Lay out the material from the line with "Open the airplane" up to and including the line with "pyautogui.click(x=74, y=83)" as a two-column CSV with the headers task and answer. Give one row per task, and put each value in its own quoted field with line breaks replaced by spaces.

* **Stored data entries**
*-*-*
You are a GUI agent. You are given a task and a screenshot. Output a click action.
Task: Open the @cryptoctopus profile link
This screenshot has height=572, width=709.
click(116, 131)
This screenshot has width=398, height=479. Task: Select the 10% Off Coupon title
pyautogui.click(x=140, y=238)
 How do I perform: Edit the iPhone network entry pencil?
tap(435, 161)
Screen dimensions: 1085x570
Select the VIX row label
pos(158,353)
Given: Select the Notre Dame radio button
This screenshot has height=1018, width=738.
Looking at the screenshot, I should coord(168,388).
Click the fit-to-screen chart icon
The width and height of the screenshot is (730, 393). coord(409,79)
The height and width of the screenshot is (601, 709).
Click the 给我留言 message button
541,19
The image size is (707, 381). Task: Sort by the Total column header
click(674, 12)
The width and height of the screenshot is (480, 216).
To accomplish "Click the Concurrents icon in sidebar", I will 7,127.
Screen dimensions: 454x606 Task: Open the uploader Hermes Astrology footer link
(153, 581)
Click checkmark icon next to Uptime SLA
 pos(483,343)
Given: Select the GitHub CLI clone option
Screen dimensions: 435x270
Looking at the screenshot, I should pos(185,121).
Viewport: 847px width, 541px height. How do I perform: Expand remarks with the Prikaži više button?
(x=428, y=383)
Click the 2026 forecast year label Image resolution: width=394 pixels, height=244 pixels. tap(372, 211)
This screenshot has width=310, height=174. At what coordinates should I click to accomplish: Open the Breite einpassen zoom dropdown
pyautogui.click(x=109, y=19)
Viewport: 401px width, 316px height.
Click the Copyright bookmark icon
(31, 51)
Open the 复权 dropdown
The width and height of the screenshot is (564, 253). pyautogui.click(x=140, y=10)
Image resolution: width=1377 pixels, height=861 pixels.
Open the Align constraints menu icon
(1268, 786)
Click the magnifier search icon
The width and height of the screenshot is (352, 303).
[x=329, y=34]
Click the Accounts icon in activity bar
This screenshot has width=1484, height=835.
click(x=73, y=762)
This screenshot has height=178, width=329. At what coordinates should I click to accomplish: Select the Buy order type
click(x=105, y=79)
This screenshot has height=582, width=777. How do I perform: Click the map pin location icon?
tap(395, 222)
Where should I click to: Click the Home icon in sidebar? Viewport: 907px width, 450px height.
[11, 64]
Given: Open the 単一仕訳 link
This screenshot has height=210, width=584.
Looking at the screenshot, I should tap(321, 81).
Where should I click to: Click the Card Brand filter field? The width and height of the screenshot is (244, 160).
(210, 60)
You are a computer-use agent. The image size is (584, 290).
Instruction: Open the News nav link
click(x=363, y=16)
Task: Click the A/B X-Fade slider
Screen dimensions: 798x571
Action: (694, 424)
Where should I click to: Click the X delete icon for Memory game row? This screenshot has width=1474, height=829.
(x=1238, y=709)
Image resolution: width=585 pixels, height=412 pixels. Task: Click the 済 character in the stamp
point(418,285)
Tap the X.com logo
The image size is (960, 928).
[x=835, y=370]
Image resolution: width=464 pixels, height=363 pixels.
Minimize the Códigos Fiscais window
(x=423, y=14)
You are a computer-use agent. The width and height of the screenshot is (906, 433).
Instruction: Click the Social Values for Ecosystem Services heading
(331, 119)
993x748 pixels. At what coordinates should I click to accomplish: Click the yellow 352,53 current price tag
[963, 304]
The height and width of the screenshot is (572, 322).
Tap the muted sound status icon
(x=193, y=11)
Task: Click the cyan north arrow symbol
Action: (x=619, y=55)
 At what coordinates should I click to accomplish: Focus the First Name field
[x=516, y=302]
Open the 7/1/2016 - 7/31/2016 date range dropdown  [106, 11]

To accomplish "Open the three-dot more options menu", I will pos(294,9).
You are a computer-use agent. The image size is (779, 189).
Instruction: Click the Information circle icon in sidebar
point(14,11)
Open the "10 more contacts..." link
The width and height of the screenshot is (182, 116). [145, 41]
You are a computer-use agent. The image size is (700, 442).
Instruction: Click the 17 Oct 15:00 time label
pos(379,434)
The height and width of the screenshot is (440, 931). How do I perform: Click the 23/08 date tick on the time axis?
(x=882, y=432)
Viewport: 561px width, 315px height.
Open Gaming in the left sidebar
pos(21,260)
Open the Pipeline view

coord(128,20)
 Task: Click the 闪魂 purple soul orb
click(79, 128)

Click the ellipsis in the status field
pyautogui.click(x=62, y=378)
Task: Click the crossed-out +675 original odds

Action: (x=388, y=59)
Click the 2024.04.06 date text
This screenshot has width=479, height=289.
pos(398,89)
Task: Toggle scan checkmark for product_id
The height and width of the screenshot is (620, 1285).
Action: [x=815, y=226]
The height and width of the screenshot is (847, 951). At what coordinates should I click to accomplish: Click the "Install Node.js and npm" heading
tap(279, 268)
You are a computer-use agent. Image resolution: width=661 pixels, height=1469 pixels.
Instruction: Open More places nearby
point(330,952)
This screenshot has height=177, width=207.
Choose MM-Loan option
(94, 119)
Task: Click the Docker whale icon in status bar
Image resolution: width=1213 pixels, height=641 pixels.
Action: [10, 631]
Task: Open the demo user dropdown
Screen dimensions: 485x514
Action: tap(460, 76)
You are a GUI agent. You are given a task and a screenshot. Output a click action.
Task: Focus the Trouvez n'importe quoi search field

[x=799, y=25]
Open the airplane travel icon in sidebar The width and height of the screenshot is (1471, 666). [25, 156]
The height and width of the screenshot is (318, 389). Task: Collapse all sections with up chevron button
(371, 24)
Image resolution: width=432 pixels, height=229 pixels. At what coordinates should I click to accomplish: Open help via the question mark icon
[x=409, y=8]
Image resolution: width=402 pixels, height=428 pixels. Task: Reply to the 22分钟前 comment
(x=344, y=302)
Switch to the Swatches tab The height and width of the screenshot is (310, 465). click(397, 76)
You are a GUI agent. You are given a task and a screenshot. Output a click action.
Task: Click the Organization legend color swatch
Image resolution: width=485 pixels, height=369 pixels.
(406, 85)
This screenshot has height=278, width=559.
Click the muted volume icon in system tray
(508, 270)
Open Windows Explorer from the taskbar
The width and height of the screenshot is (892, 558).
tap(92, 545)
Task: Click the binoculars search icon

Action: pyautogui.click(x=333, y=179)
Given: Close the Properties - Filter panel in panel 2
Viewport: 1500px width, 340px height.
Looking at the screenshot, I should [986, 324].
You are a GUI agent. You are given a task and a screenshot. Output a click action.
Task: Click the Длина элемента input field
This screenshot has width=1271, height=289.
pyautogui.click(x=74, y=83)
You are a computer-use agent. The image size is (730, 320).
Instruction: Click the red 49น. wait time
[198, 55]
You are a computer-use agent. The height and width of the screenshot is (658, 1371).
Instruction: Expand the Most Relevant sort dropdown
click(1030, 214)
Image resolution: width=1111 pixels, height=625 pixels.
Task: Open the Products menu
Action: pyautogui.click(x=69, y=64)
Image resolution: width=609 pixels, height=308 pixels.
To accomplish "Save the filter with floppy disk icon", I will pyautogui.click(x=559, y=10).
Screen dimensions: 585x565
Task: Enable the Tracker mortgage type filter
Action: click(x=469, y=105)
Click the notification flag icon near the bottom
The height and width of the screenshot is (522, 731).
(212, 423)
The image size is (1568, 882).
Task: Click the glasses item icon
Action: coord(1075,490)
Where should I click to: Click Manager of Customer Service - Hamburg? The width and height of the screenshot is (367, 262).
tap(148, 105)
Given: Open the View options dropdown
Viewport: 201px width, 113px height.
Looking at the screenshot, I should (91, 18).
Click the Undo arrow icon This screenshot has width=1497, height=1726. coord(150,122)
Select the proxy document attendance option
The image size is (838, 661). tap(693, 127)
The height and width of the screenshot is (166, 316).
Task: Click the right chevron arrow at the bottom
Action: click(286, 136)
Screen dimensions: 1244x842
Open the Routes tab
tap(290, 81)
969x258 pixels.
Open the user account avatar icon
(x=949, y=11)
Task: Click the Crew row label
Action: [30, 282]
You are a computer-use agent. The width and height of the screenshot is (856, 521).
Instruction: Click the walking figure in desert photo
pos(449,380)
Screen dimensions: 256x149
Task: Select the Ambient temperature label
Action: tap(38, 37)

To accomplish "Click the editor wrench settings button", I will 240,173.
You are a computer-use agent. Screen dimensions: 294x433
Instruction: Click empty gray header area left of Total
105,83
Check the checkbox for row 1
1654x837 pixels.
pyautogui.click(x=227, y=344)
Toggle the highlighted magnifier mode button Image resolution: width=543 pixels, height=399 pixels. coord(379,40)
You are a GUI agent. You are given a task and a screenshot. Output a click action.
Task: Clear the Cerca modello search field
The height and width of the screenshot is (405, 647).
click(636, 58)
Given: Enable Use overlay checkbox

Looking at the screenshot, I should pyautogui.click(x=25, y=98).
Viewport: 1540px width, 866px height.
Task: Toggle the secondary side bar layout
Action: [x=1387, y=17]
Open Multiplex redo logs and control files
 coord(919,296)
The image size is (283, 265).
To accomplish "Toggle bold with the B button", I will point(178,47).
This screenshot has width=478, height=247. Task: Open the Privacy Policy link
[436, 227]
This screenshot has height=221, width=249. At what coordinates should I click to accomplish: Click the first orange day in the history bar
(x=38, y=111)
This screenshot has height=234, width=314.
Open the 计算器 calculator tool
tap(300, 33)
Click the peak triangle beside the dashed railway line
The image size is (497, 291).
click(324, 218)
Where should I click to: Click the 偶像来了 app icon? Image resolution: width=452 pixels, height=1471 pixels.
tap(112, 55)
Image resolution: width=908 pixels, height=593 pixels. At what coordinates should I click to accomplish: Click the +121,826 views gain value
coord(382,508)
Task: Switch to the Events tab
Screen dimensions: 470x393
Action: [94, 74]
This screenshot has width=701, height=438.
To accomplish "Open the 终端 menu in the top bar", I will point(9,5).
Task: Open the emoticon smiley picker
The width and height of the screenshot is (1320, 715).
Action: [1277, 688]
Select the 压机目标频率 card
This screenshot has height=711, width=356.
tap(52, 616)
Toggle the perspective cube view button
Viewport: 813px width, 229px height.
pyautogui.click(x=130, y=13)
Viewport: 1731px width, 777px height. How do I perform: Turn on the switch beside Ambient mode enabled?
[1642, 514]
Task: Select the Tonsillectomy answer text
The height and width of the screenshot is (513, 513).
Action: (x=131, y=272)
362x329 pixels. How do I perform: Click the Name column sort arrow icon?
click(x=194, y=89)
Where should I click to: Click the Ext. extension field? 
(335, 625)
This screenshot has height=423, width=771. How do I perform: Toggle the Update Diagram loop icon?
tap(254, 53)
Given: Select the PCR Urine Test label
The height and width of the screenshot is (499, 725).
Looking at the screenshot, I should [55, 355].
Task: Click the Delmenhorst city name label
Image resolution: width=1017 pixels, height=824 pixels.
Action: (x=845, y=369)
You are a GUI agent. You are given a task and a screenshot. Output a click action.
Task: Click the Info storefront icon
*-*-*
* **Result for this task**
task,answer
"Open the airplane travel icon in sidebar The width and height of the screenshot is (1471, 666).","[25, 156]"
"The height and width of the screenshot is (318, 389). Task: Collapse all sections with up chevron button","(371, 24)"
"Image resolution: width=432 pixels, height=229 pixels. At what coordinates should I click to accomplish: Open help via the question mark icon","[x=409, y=8]"
"Image resolution: width=402 pixels, height=428 pixels. Task: Reply to the 22分钟前 comment","(x=344, y=302)"
"Switch to the Swatches tab The height and width of the screenshot is (310, 465).","click(397, 76)"
"You are a GUI agent. You are given a task and a screenshot. Output a click action. Task: Click the Organization legend color swatch Image resolution: width=485 pixels, height=369 pixels.","(406, 85)"
"This screenshot has height=278, width=559. Click the muted volume icon in system tray","(508, 270)"
"Open Windows Explorer from the taskbar The width and height of the screenshot is (892, 558).","tap(92, 545)"
"Task: Click the binoculars search icon","Action: pyautogui.click(x=333, y=179)"
"Given: Close the Properties - Filter panel in panel 2 Viewport: 1500px width, 340px height.","Looking at the screenshot, I should [986, 324]."
"You are a GUI agent. You are given a task and a screenshot. Output a click action. Task: Click the Длина элемента input field This screenshot has width=1271, height=289.","pyautogui.click(x=74, y=83)"